治すためにいろいろな技術を使わなければいけないというのは治療の前段階だ。
真の治療は造作もないことの中にある。つまり一切の作り事を止めること。自然・宇宙の時、摂理に任せ切る。
実際はその「任せ切る」ということも造作のうちだ。だからそういう人間的な「はからい」を全部捨ててしまう。
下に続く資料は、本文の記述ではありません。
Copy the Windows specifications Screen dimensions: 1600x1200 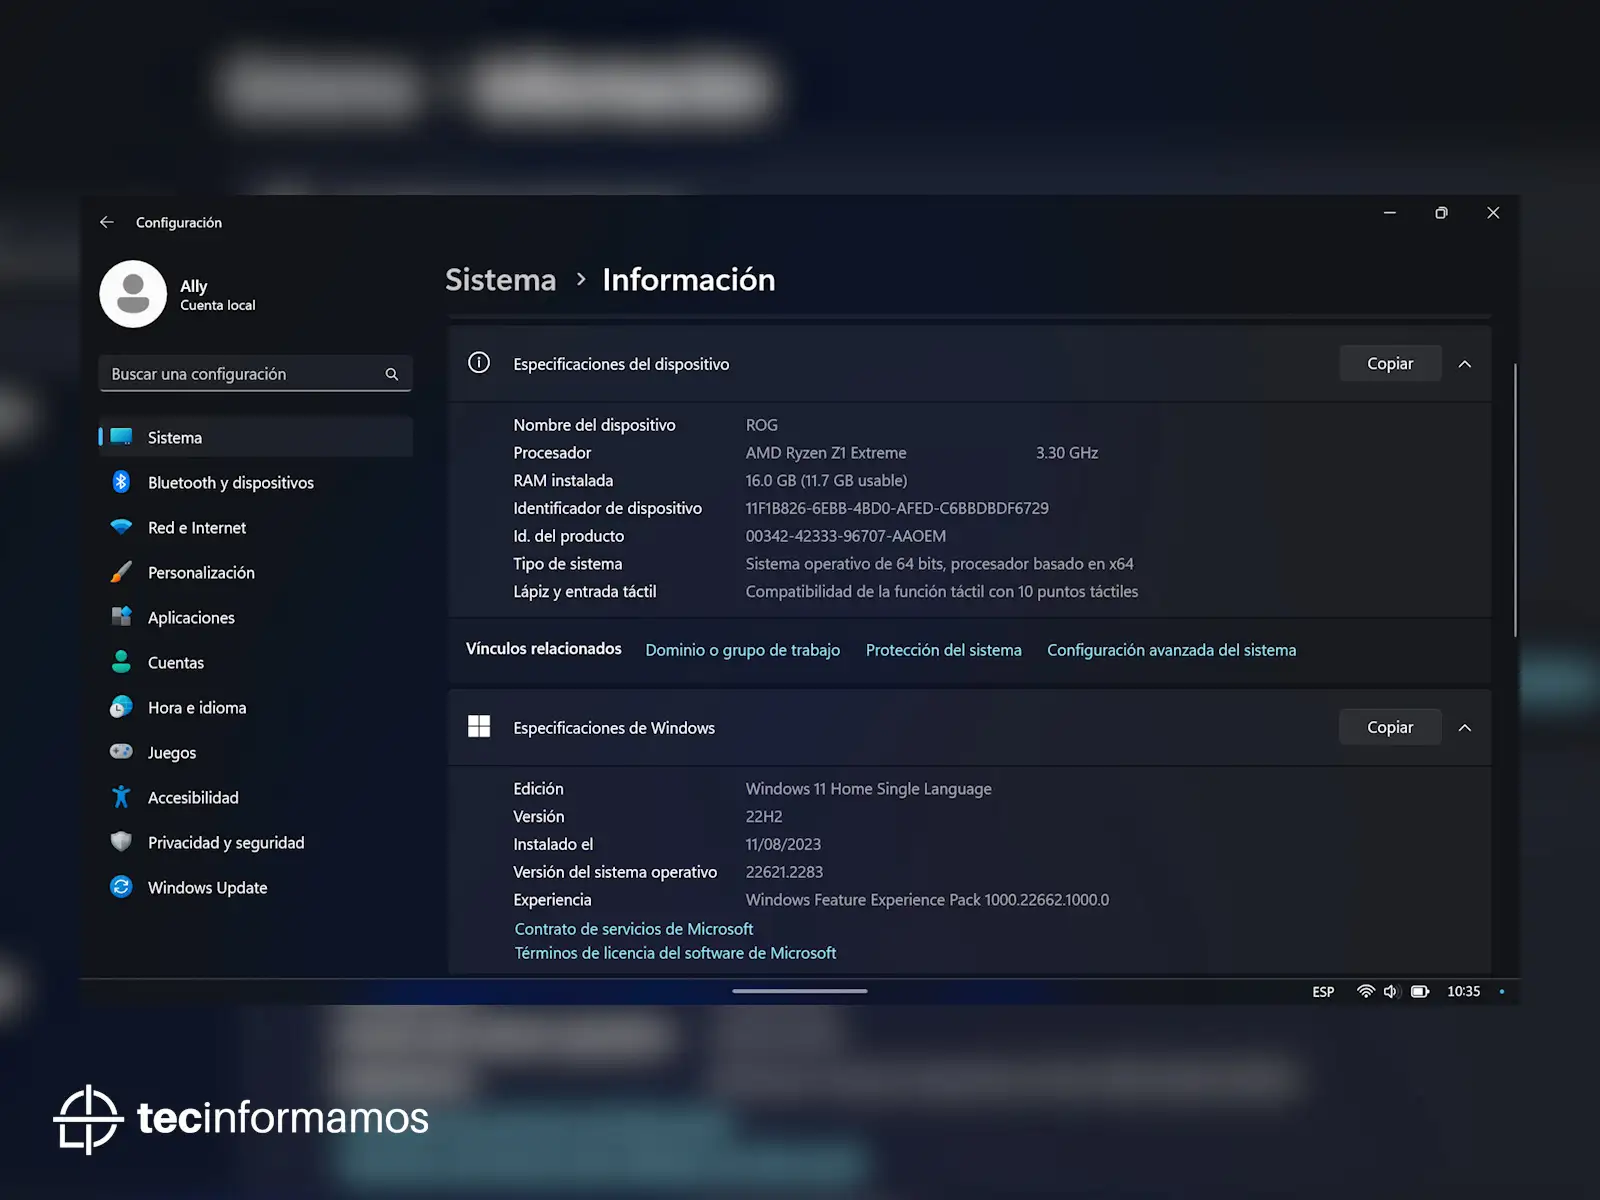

そう考えると、「何もしないということに全力を懸ける」と言った、心理療法家の故河合隼雄氏の言葉は秀逸だ。
手を出さない、手を着けない。
そうすると、無になるだろうか。
無にはならない。
必ず残るものがある。
自身の「体」と「環境」が残る。
環境は人を苦しめない。
苦しみたい人は苦しむ。苦しむことを止めれば、苦しいは消える。
そういう自由性がいつも、〔今〕、与えられている。
生きているということは限りなく自由である。
本源的に治療と言える行為は、当人にその自由性を気づかせること以外ない。
だけれども、これから自由になろうとすれば縛られる。
今どうなっているか。
感ずれば皆わかる。
行き詰ったら、意識を閉じて、無心に聞く。
しかし聞いているものがあるうちは、最後のところが落ち切らない。
今どうなっているか。
感ずれば即わかる。
自然を体得すれば、もうもとへは戻らない。その瞬間から大安心の生活者だ。